Collected data entries
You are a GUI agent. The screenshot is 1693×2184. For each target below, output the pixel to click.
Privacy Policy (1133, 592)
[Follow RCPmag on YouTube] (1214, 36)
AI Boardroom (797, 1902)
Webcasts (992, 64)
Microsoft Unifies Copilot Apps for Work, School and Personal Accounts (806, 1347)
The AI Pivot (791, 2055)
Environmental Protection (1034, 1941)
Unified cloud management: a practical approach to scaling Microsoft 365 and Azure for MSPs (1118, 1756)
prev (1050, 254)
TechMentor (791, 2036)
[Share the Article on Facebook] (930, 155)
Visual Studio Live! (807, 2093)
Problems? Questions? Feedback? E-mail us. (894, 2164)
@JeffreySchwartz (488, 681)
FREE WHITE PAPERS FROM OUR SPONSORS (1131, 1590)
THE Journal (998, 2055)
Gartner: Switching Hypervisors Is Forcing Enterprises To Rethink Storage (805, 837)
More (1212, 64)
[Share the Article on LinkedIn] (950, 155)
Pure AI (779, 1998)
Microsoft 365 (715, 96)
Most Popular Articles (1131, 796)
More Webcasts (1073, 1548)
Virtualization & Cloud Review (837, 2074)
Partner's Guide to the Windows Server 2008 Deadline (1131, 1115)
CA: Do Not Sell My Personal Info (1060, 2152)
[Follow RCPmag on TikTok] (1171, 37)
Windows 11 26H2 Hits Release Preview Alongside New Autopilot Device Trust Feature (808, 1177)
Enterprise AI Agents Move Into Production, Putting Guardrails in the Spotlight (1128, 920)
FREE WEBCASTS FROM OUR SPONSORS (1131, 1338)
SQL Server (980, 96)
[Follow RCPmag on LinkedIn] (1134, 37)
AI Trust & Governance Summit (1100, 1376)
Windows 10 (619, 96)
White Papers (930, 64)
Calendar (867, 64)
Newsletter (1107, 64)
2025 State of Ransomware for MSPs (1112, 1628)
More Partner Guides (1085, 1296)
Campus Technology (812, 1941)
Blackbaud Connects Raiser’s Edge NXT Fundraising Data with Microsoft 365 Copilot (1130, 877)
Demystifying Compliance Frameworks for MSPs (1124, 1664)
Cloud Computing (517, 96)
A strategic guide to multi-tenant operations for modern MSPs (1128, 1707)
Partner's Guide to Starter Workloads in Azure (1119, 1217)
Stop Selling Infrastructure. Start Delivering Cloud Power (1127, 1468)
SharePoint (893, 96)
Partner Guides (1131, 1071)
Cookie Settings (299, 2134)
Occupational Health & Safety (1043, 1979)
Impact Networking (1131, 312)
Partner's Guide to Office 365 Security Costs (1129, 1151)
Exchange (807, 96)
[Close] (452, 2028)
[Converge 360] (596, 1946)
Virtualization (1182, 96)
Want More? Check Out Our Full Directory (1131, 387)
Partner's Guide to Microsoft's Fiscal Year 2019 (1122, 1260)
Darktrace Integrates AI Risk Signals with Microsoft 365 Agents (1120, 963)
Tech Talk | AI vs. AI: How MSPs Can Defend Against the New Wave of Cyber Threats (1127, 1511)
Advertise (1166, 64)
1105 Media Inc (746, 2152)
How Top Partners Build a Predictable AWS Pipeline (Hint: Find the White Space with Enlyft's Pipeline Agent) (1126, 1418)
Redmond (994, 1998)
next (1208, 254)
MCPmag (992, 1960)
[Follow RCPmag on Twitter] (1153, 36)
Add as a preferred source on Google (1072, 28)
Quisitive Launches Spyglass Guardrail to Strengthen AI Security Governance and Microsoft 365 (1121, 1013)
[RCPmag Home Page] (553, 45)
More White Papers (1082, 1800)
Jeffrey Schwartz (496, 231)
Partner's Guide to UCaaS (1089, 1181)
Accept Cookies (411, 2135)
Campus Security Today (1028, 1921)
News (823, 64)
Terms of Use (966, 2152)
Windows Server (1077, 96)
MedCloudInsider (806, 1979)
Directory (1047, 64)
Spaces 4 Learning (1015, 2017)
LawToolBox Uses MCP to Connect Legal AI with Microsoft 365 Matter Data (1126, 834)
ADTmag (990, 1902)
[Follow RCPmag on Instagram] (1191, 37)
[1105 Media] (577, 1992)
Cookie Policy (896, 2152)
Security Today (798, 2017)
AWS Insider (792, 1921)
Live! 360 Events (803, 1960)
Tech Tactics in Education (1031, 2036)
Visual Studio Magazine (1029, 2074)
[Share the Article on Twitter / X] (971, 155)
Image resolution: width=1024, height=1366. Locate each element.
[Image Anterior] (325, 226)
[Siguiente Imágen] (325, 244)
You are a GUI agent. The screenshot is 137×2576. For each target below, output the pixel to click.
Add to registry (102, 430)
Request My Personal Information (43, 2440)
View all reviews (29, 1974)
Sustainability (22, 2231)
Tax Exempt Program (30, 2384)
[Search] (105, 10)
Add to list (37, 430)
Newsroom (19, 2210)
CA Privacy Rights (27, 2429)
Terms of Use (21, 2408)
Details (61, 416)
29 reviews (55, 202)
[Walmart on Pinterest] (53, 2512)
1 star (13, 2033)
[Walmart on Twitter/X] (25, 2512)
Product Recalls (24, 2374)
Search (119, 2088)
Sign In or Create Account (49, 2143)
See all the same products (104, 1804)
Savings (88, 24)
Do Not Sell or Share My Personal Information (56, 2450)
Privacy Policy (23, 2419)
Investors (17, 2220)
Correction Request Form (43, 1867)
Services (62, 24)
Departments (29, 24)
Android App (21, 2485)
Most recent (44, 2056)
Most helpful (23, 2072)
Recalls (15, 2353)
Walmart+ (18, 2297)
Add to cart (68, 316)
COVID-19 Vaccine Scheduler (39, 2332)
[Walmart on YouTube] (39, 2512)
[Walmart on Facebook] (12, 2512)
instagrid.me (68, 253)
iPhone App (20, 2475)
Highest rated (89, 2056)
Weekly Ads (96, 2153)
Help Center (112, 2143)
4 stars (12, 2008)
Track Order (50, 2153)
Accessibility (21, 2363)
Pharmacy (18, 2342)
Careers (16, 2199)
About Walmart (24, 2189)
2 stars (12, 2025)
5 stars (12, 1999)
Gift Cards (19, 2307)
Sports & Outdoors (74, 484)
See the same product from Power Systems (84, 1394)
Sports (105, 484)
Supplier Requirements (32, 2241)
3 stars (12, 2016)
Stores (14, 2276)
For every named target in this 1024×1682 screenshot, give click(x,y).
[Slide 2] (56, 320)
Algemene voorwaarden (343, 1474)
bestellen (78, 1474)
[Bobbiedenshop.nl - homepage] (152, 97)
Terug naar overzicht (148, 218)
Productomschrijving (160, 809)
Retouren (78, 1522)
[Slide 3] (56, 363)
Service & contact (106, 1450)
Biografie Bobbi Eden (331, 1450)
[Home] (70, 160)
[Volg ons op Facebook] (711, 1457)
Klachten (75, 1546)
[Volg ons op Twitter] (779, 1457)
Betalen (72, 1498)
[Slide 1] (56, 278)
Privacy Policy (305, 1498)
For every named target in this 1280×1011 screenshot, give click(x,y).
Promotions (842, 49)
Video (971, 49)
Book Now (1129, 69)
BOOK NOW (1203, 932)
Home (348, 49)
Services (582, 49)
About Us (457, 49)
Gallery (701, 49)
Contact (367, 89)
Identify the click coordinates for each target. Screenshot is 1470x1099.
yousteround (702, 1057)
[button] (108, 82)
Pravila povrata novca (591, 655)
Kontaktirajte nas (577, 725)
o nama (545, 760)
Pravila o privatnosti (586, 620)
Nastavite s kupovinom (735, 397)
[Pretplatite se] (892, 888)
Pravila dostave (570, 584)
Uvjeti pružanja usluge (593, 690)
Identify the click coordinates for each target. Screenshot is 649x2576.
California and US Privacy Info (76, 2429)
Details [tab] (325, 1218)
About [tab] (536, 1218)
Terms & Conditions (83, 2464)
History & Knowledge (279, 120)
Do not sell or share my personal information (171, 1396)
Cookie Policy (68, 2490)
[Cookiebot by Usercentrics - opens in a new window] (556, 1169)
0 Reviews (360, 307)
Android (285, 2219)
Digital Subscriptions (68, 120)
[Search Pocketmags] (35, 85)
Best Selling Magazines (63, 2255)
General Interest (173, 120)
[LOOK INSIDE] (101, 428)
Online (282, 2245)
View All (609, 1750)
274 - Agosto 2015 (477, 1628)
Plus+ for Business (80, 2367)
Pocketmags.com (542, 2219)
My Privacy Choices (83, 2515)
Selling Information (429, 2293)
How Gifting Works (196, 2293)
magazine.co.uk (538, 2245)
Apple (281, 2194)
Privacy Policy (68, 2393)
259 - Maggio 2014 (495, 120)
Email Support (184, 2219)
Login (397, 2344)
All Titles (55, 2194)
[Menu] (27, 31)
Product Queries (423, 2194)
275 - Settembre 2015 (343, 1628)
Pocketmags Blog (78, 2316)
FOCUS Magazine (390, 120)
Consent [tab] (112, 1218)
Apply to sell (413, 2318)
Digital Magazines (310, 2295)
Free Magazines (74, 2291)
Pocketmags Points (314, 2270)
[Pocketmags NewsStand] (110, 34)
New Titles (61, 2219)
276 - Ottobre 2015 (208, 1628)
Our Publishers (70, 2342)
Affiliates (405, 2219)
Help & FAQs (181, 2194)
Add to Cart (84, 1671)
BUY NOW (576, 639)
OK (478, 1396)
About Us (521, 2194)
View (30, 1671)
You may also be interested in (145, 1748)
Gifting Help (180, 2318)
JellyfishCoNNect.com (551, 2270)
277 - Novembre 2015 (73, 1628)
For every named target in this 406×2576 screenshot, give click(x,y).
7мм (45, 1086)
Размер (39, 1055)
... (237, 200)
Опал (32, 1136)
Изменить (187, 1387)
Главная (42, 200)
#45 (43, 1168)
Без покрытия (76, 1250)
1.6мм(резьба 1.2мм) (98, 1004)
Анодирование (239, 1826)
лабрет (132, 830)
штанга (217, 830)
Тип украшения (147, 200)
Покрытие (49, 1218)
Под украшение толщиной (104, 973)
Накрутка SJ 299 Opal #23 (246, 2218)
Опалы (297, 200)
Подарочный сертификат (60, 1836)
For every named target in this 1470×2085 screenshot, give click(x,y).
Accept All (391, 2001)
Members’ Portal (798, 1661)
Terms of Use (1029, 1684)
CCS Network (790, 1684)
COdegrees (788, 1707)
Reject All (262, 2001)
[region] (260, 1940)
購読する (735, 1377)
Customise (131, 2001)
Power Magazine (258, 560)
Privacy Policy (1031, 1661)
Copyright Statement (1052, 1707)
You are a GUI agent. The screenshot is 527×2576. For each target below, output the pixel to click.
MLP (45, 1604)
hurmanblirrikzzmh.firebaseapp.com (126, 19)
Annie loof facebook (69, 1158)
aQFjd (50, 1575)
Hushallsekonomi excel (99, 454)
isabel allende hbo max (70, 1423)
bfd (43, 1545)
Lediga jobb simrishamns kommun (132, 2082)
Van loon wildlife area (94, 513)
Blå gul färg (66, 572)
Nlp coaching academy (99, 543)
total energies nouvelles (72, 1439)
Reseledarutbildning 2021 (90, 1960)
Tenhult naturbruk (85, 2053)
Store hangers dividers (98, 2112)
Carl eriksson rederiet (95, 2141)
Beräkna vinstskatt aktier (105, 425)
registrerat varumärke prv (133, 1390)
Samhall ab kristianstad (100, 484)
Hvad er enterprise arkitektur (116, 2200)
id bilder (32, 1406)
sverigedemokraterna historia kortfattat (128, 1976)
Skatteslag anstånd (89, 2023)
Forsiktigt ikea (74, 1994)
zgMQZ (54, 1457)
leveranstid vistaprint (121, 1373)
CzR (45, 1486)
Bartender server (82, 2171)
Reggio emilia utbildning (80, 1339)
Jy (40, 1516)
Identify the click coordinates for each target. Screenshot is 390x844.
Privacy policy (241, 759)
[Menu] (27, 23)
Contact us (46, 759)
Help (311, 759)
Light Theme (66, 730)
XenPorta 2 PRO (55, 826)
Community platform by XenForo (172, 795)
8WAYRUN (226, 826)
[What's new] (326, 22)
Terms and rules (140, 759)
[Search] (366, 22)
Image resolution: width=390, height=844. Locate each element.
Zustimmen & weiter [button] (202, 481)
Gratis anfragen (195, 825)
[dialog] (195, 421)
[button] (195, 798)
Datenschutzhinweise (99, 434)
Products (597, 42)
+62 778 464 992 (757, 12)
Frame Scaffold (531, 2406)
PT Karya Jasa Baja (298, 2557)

_WHAT NEEDS TO BE DONE_. Copy out, word for word, the part of the entries above that begins at the line with "Login (397, 2344)" and ends at the line with "COdegrees (788, 1707)", including both.

_RESPONSE AREA_.
Login (397, 2344)
All Titles (55, 2194)
[Menu] (27, 31)
Product Queries (423, 2194)
275 - Settembre 2015 (343, 1628)
Pocketmags Blog (78, 2316)
FOCUS Magazine (390, 120)
Consent [tab] (112, 1218)
Apply to sell (413, 2318)
Digital Magazines (310, 2295)
Free Magazines (74, 2291)
Pocketmags Points (314, 2270)
[Pocketmags NewsStand] (110, 34)
New Titles (61, 2219)
276 - Ottobre 2015 (208, 1628)
Our Publishers (70, 2342)
Affiliates (405, 2219)
Help & FAQs (181, 2194)
Add to Cart (84, 1671)
BUY NOW (576, 639)
OK (478, 1396)
About Us (521, 2194)
View (30, 1671)
You may also be interested in (145, 1748)
Gifting Help (180, 2318)
JellyfishCoNNect.com (551, 2270)
277 - Novembre 2015 (73, 1628)
For every named target in this 406×2576 screenshot, give click(x,y).
7мм (45, 1086)
Размер (39, 1055)
... (237, 200)
Опал (32, 1136)
Изменить (187, 1387)
Главная (42, 200)
#45 (43, 1168)
Без покрытия (76, 1250)
1.6мм(резьба 1.2мм) (98, 1004)
Анодирование (239, 1826)
лабрет (132, 830)
штанга (217, 830)
Тип украшения (147, 200)
Покрытие (49, 1218)
Под украшение толщиной (104, 973)
Накрутка SJ 299 Opal #23 (246, 2218)
Опалы (297, 200)
Подарочный сертификат (60, 1836)
For every named target in this 1470×2085 screenshot, give click(x,y).
Accept All (391, 2001)
Members’ Portal (798, 1661)
Terms of Use (1029, 1684)
CCS Network (790, 1684)
COdegrees (788, 1707)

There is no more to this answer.